ARBEITSAUFTRAG 1. Welche Ursache der Diamond-Blackfan-Anämie ist laut dem Textausschnitt über das DBA-Experiment bekannt?
ARBEITSAUFTRAG 2. Bitte führen Sie den Textausschnitt über das DBA-Experiment im Anschluss an seinen letzten Satz weiter.

TEXTAUSSCHNITT.
· · · ·

DBA Experiment – Ziele, Komplikationen und erste Fortschritte

Eine der größten Herausforderungen bei der Entwicklung von Behandlungen für seltene Krankheiten besteht darin, dass wir zwar im Allgemeinen eine sehr gute Beschreibung der Gesundheitsprobleme haben, mit denen die Patienten konfrontiert sind, es jedoch oft nur sehr begrenzte Informationen darüber gibt, warum die Patienten mit diesen Problemen konfrontiert sind.

Bei der Diamond-Blackfan-Anämie ist der hervorstechende Effekt, der Verlust der Produktion roter Blutkörperchen, sehr offensichtlich, und obwohl wir die Ursache, Mutationen in ribosomalen Protein-Genen, kennen, bleibt der eigentliche mechanistische Defekt, der den spezifischen Verlust roter Blutkörperchen verursacht, unklar. Dies hat zur Folge, dass es eigenartig schwierig ist, neue Behandlungsmethoden zu entwickeln, da das Problem selbst nicht genau definiert ist.

Unser Ziel ist es, die Komplikationen der DBA besser zu verstehen, in der Hoffnung, dass wir ein tieferes Verständnis der Biologie hinter der Krankheit entwickeln können, was es uns wiederum ermöglichen wird, bestehende Behandlungen einzusetzen oder ganz neue Behandlungen zu entwickeln.

· · · ·

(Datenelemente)
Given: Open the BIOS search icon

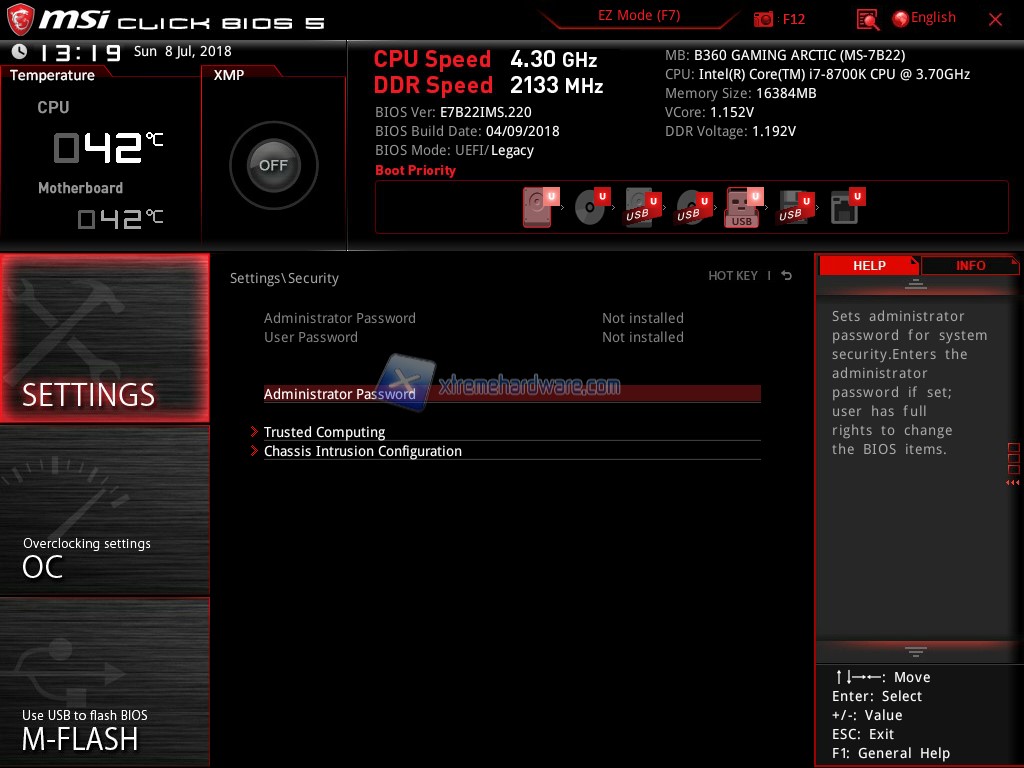Looking at the screenshot, I should coord(867,19).
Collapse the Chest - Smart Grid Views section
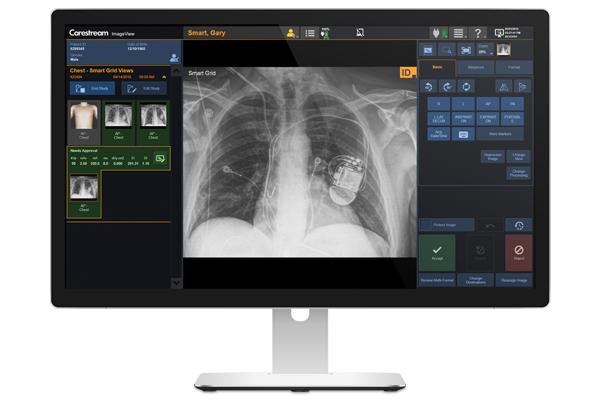This screenshot has height=400, width=600. tap(176, 72)
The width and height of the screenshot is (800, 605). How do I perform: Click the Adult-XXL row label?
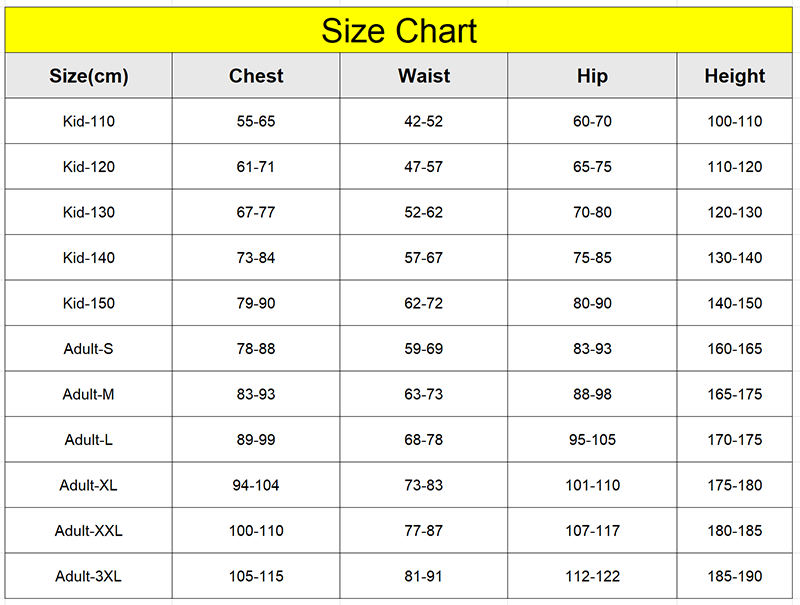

· · · ·

ANTWORTBEREICH 1. Mutationen in ribosomalen Protein-Genen.

ANTWORTBEREICH 2.
Um dies zu ermöglichen, machen wir uns eine Besonderheit der Familie Marte zunutze. Boris trägt die Mutation, die DBA verursacht, ist aber nicht anämisch. Wir haben Stammzelllinien aus der Familie sowie primäre Stammzellen aus Blut etabliert, um den Unterschied zwischen Boris und den Kindern zu erforschen. Wir sind dann in der Lage, die Bildung roter Blutkörperchen in einer kontrollierten Laborumgebung zu fördern, um eingehende Analysen zu ermöglichen. Indem wir die Zellen von Boris mit denen der Kinder vergleichen, können wir möglicherweise den Grund erkennen, warum Boris nicht betroffen ist. Bisher hat unsere Arbeit bereits unerwartete Ergebnisse gezeigt, die es uns ermöglichten, einen neuen potentiellen biologischen Mechanismus für DBA zu postulieren. Wir haben nun zwei Methoden etabliert, um potenzielle DBA-Behandlungen zu testen, und sind dabei, sowohl bestehende als auch neuartige Therapeutika zu untersuchen, die wir entwickeln. Darüber hinaus befinden wir uns in der Frühphase der Entwicklung eines potenziellen Prognosetests für DBA.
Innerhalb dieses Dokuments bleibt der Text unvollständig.